Matachia marplesi
- Conservation status: Data Deficit (NZ TCS)

Scientific classification
- Kingdom: Animalia
- Phylum: Arthropoda
- Subphylum: Chelicerata
- Class: Arachnida
- Order: Araneae
- Infraorder: Araneomorphae
- Family: Desidae
- Genus: Matachia
- Species: M. marplesi
- Binomial name: Matachia marplesi Forster, 1970

= Matachia marplesi =

- Authority: Forster, 1970
- Conservation status: DD

Species of spider

Matachia marplesi is a species of Desidae spider that is endemic to New Zealand.

==Taxonomy==
This species was described by Ray Forster in 1970 from male and female specimens. The holotype is stored in Auckland War Memorial Museum.

==Description==
The male is recorded at 7.65mm in length whereas the female is 8.67mm. The carapace is coloured reddish brown. The legs are yellow brown.

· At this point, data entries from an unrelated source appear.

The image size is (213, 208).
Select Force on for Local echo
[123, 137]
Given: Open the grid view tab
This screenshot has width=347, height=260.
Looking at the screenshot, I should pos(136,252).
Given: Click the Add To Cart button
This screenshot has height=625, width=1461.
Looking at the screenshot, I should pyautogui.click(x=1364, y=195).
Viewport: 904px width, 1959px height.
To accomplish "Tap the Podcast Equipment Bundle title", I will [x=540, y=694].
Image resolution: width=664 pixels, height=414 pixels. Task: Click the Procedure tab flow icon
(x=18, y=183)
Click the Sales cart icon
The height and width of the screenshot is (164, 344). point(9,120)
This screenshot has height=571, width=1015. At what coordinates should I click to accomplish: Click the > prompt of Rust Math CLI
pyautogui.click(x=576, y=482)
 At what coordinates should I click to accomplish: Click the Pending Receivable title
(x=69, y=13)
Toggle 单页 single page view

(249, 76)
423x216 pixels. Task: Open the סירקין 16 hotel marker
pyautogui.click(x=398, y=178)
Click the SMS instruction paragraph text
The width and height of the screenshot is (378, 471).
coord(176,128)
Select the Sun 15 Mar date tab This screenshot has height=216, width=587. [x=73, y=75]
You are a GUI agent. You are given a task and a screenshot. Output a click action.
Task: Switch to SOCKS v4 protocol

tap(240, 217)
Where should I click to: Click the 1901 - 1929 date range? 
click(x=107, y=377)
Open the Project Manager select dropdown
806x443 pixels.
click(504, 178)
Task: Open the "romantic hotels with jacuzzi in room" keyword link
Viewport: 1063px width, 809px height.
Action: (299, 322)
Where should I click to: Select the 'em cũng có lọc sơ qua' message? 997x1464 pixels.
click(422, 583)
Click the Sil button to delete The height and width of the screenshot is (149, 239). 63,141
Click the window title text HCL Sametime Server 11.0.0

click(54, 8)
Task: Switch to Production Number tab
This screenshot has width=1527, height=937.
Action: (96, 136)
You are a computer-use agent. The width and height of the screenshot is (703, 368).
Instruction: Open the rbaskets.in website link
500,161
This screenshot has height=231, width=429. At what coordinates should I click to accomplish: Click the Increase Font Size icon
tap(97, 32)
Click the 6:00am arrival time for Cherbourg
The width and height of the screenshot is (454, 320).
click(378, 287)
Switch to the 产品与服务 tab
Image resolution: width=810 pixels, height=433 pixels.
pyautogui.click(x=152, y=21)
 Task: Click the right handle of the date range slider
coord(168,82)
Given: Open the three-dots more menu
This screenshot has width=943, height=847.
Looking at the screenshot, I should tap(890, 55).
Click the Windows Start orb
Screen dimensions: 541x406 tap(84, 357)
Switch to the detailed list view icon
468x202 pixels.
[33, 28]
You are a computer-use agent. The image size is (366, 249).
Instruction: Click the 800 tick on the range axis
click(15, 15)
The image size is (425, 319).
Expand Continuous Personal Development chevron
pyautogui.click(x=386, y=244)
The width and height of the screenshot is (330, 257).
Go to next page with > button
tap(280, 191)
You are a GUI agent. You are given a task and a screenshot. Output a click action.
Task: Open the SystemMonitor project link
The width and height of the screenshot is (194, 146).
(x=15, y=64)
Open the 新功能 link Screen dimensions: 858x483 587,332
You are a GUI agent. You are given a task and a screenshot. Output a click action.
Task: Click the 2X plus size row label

The abdomen is patterned dorsally.

==Distribution==
This species is only known from Great Island in Three Kings Islands, New Zealand.

==Conservation status==
Under the New Zealand Threat Classification System, this species is listed as "Data Deficient" with the qualifiers of "Data Poor: Size" and "Data Poor: Trend".